**DIRECTIONS**
What is needed is a word-for-word copy of all the entries, minus the pictures.

**EXERCISE MATERIAL**

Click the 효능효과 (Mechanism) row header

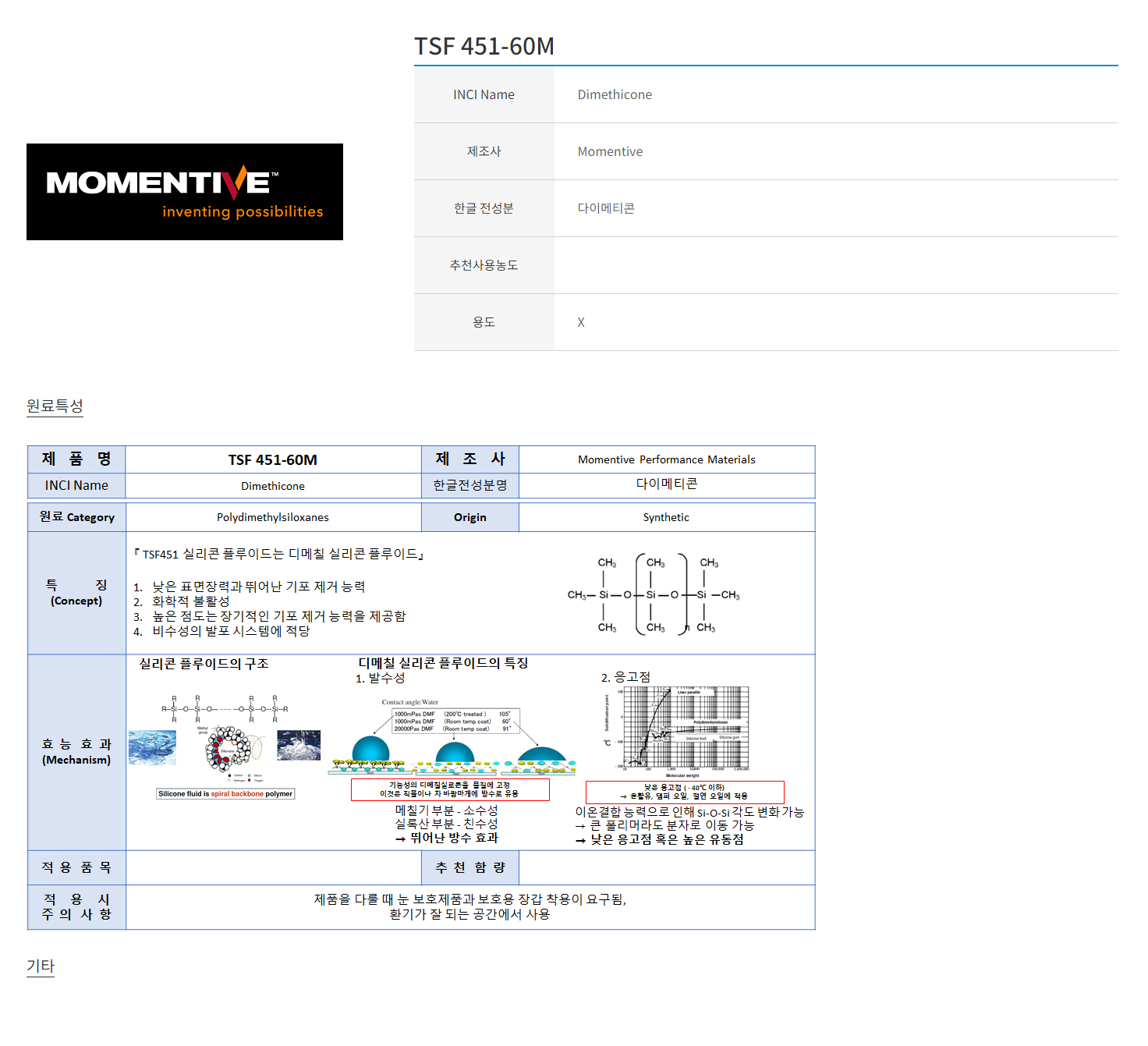tap(76, 752)
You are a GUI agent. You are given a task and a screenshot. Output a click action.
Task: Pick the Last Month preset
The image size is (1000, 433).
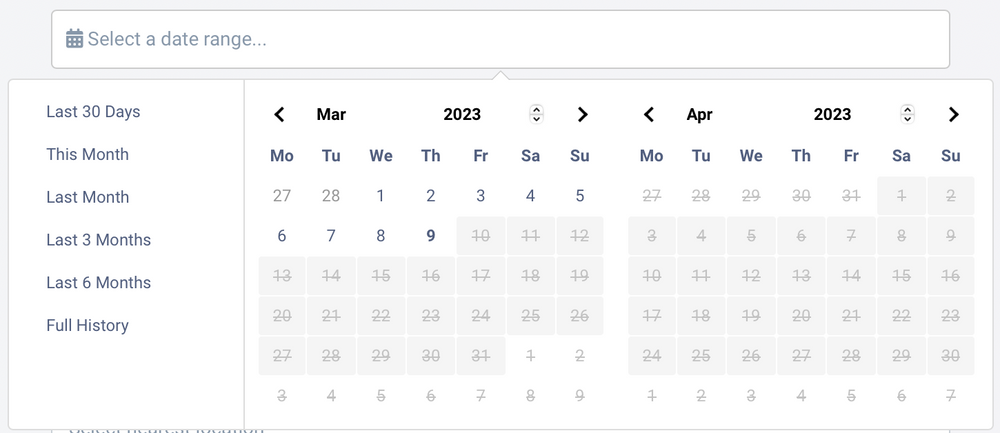[87, 197]
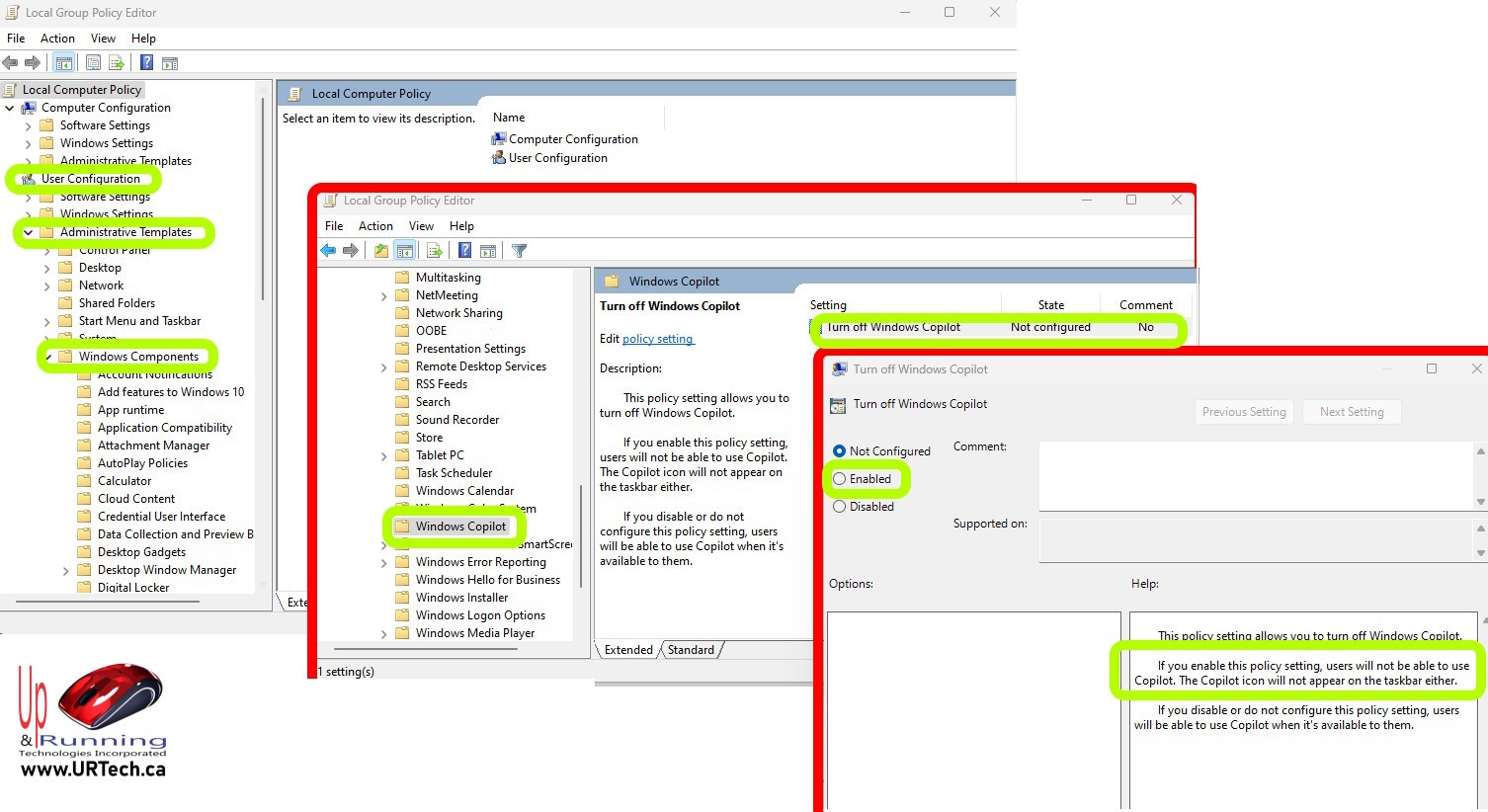Click the vertical scrollbar beside Windows Calendar
Screen dimensions: 1488x812
581,533
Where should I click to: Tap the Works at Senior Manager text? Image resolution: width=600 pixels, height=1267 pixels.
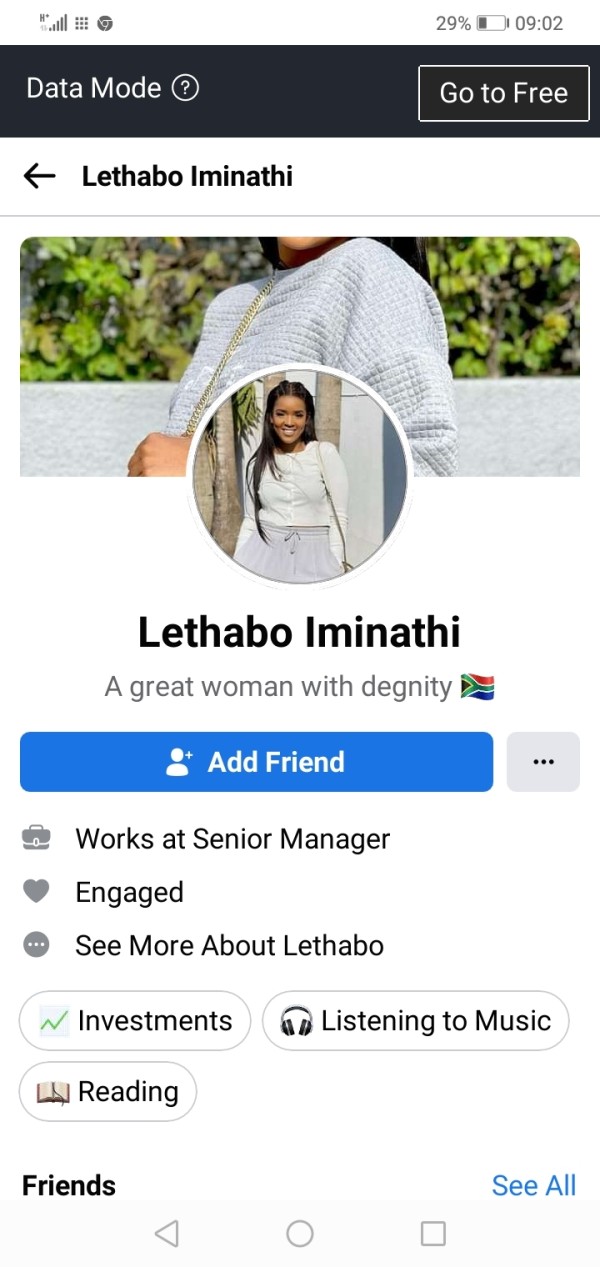(x=232, y=839)
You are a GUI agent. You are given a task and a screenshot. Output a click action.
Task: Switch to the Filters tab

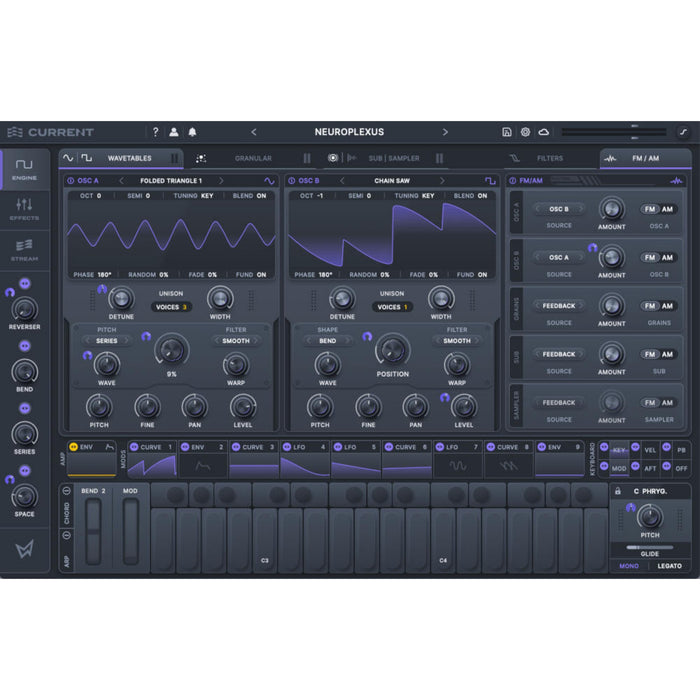click(549, 158)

**ANSWER**
Click the 효능효과 (Mechanism) row header

tap(76, 752)
You are a GUI agent. You are given a task and a screenshot. Output a click action.
Task: Pick the Last Month preset
The image size is (1000, 433).
[87, 197]
Click the vertical scrollbar beside Windows Calendar
Screen dimensions: 1488x812
581,533
Where should I click to: Tap the Works at Senior Manager text? Image resolution: width=600 pixels, height=1267 pixels.
(x=232, y=839)
You are a GUI agent. You are given a task and a screenshot. Output a click action.
Task: Switch to the Filters tab

click(549, 158)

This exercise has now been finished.